Monday, March 21, 2005

A Thousand Miles From Nowhere by Lorenzo Carcaterra

“A Thousand Miles From Nowhere” by Lorenzo Carcaterra, Dangerous Women Edited by Otto Penzler, Mysterious Press, Trade Paperback, $13.95

The story starts with Frank sitting in a deserted airport bar, his back against a window, waiting out a snowstorm. No flights will leave that night. Almost everyone has found someplace to go except him and the bartender.

Then a beautiful woman walks in. This is Josephine, or Joey as she prefers to be called. Frank and Joey strike up a conversation. Joey is a prosecutor from LA. Frank is a hitman.
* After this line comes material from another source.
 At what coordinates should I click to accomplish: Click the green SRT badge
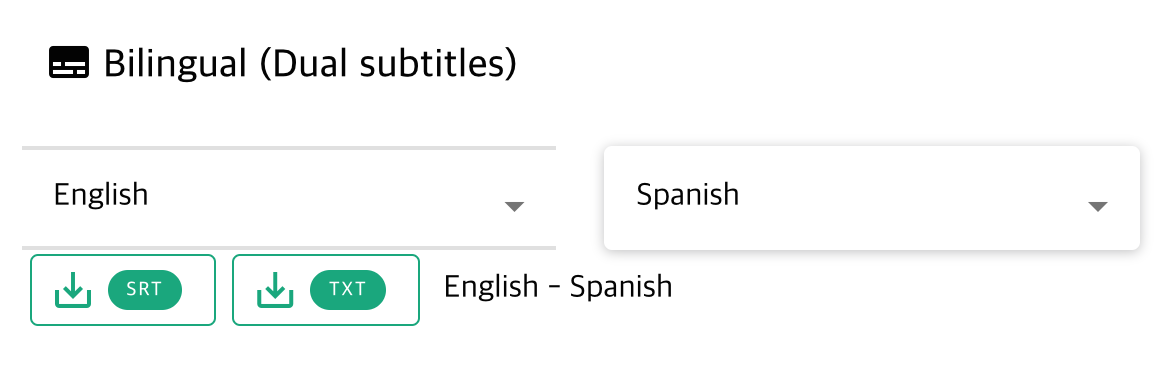click(x=145, y=290)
He doesn’t say that, of course, but I’ve known what he does from the second paragraph of the story. It wasn’t stated, but there was enough information that I knew.

The conversation turns to the perfect crime. Joey says that she has seen one perfect crime, the murder of a young woman more than twenty years ago. As the conversation progresses we discover that Frank knows who Joey is, the sister of the woman he murdered all that long time ago. He knows she’s been hunting him. He’s always been a few steps ahead of her until tonight, until a snowstorm and two canceled flights.

Not a lot happens in this story, but that’s OK. The conversation between Frank and Joey is done well enough to keep your interest. The conflict is there, at first between Mother Nature and two people who need to be somewhere else, then between a prosecutor and a businessman who is really a criminal, then between hunter and hunted.

The ending was a little disappointing, but I think that was more due to something small the author missed than anything to do with the way the story turned out. I can’t tell you what the mistake was without giving away the ending, but I have given you a hint above, something you can also find in the story.

In short, a good story that could have been better had Mr. Carcaterra paid attention.